Momentum in Calcutta

Dear Friends of Calcutta Kids,

I’m hardly an unbiased observer, but one can’t help but be impressed with the extraordinary sense of momentum, the sheer energy that’s now being generated by the program. One feels this not only among the community health workers who are simply not allowing any pregnant woman or young child to fall through the cracks, not only among the data analysis team members systematically tracking progress and effectiveness of each of the program components, but also among the beneficiaries themselves: the young mothers exhibiting such pride when they observe their children’s weight gain, the new parents beaming when they that all their efforts have paid off and their newborn is born healthy and with adequate birthweight.

That’s pretty qualitative.
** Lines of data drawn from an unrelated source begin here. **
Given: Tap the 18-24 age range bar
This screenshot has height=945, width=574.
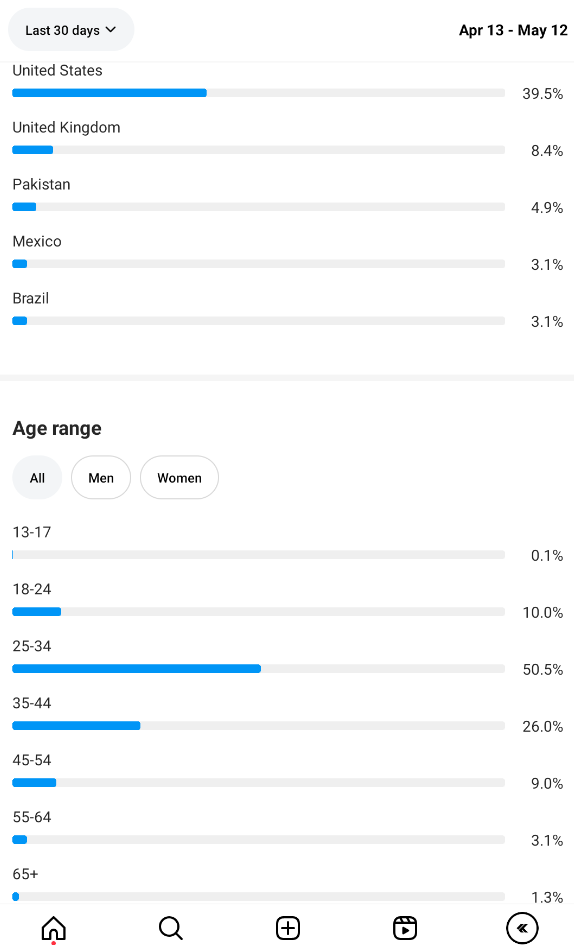Looking at the screenshot, I should click(258, 612).

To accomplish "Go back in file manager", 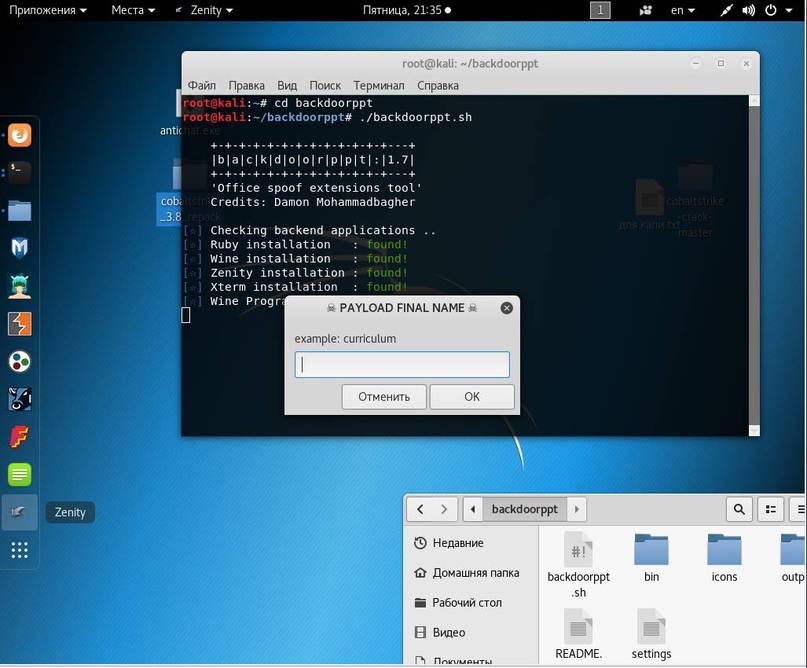I will pyautogui.click(x=421, y=509).
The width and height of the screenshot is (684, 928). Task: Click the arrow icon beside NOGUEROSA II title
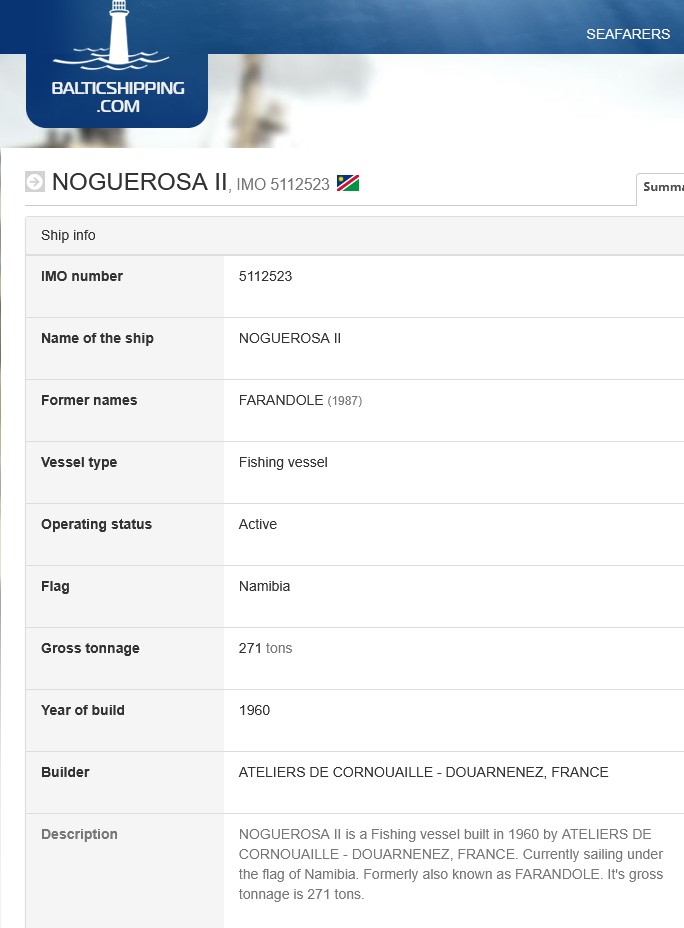click(35, 181)
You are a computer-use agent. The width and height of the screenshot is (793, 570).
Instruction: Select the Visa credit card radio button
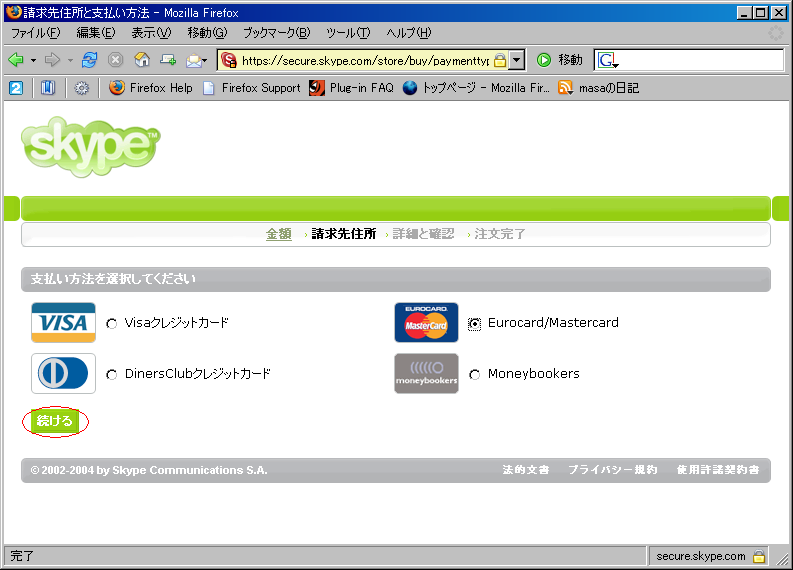(x=112, y=324)
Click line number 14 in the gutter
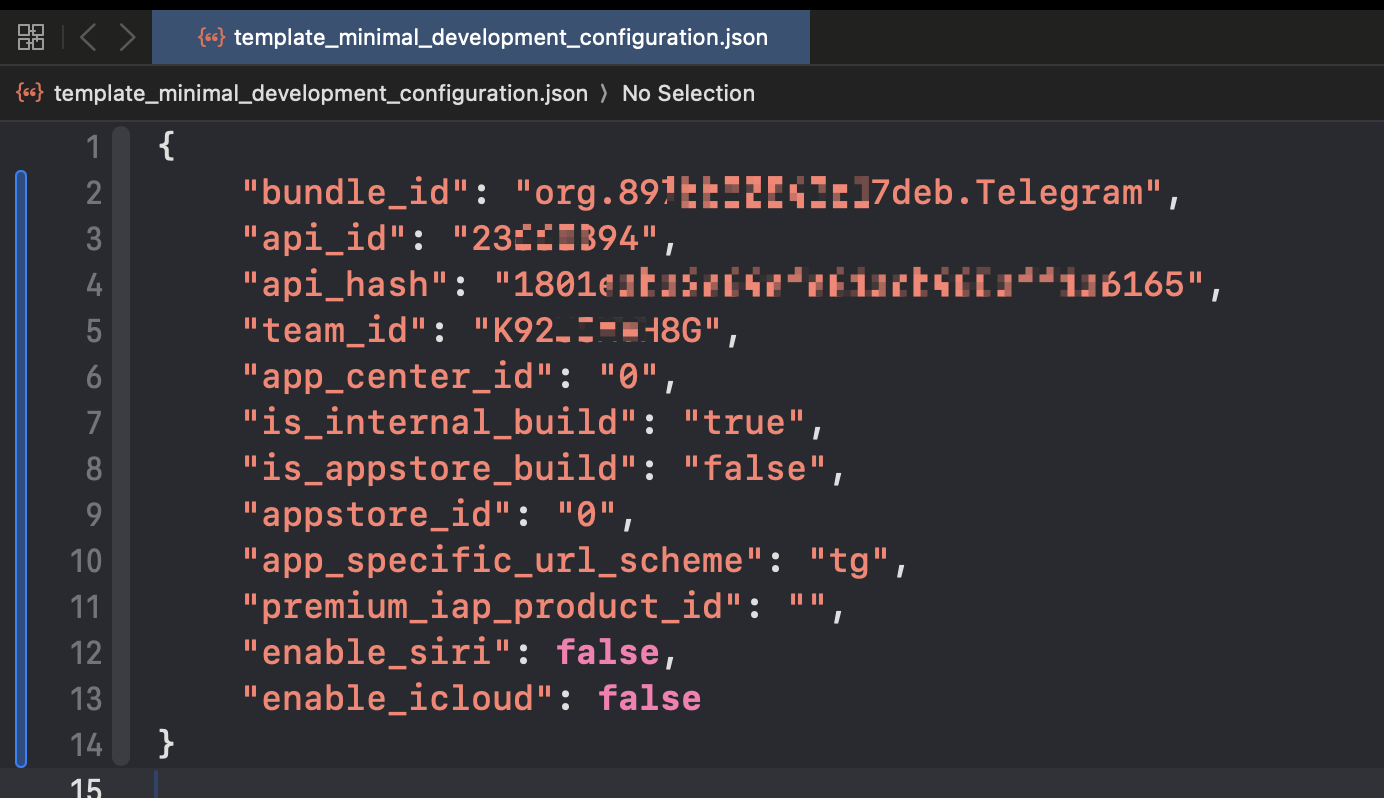This screenshot has width=1384, height=798. 85,745
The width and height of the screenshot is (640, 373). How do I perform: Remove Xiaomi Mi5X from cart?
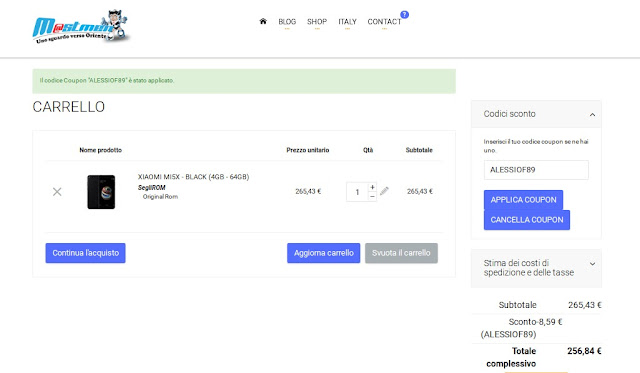(x=57, y=191)
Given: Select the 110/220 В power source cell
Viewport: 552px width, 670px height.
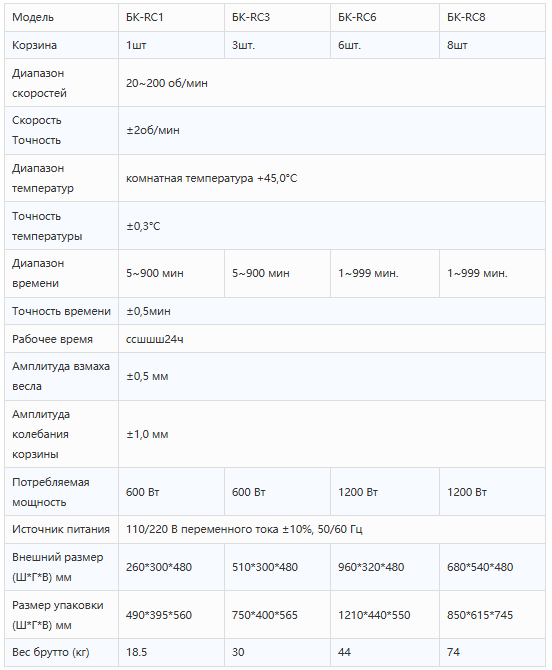Looking at the screenshot, I should 332,529.
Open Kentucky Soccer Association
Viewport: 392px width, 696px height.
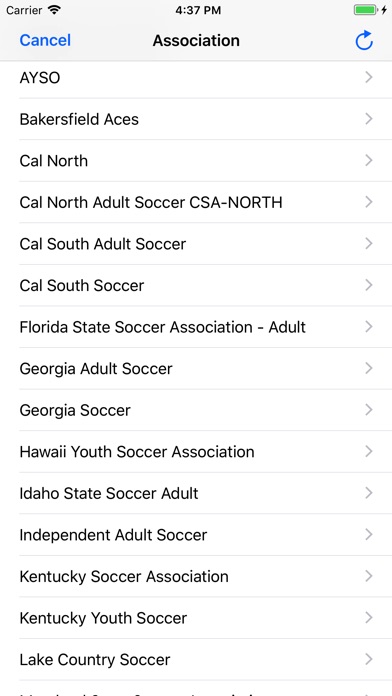pos(196,576)
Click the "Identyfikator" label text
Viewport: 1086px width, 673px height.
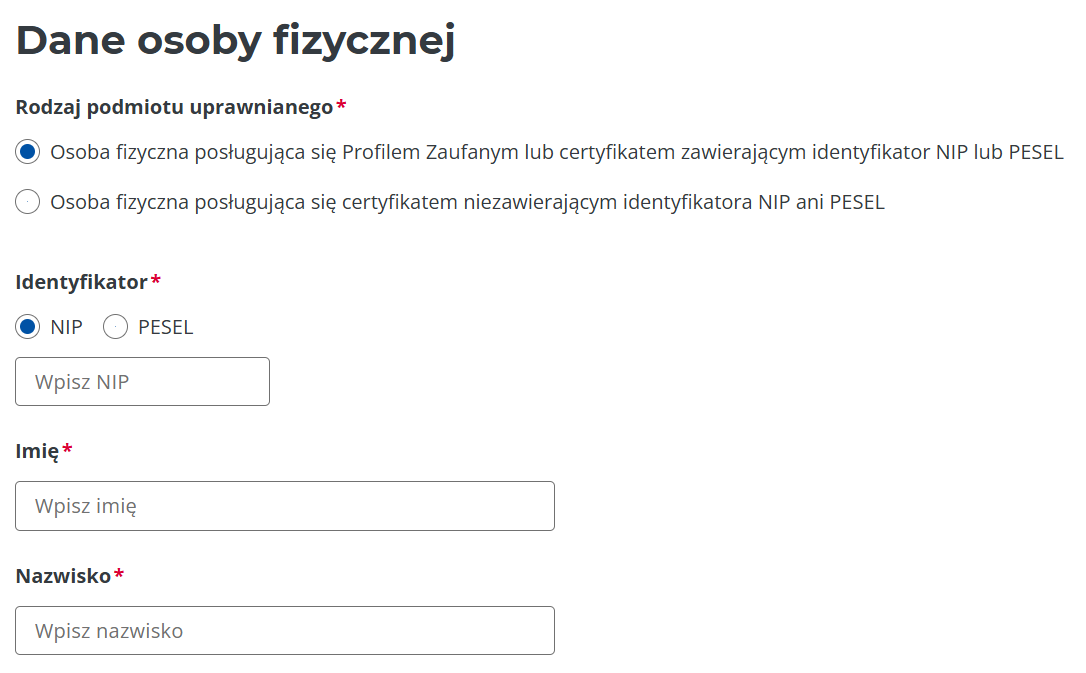click(81, 282)
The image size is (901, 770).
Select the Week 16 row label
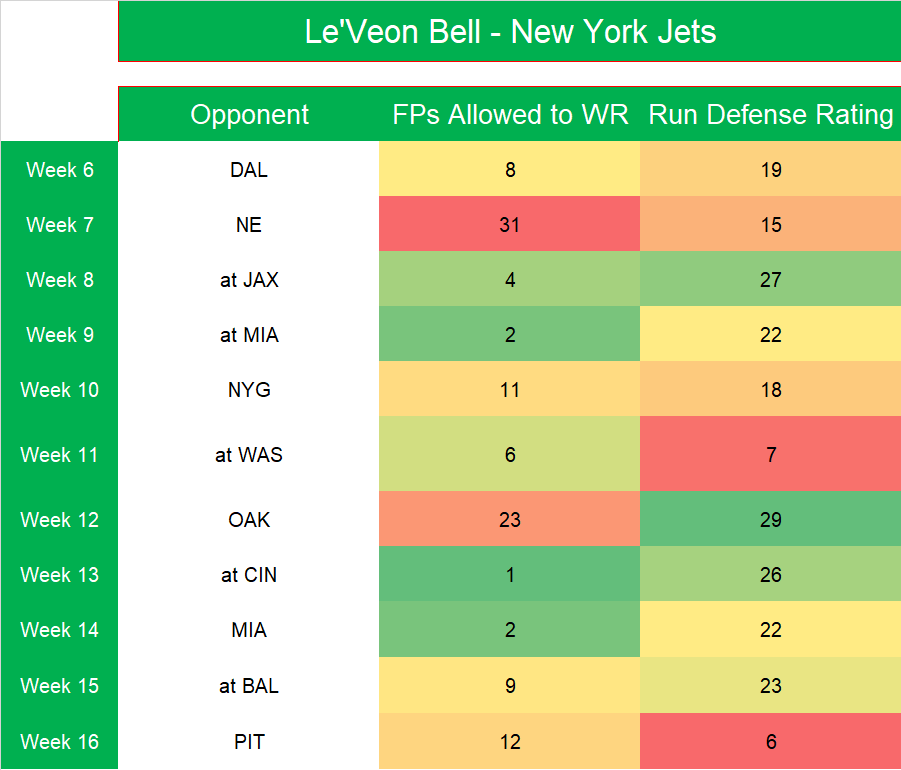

There has been a quantum leap in the systematic gathering of monitoring data during the past year – and there will be lots to share in the months ahead. Here’s an example which I find pretty dramatic: The data analysis team has been comparing the effects of the Calcutta Kids program with those reported in the National Family Health Survey for urban slums more generally in this state. While one third of the infants in the slums of West Bengal are born low birthweight (less than 2.5 kg or 5.5 pounds), the Calcutta Kids program has been able to cut this figure nearly in half – to 17%. The program also has been able to reduce severe malnutrition in young children by 25% below the state average, a significant improvement in an area still ridden by such environmental hardship. You should have seen the proud smiles on the faces of the community health workers when those findings were announced!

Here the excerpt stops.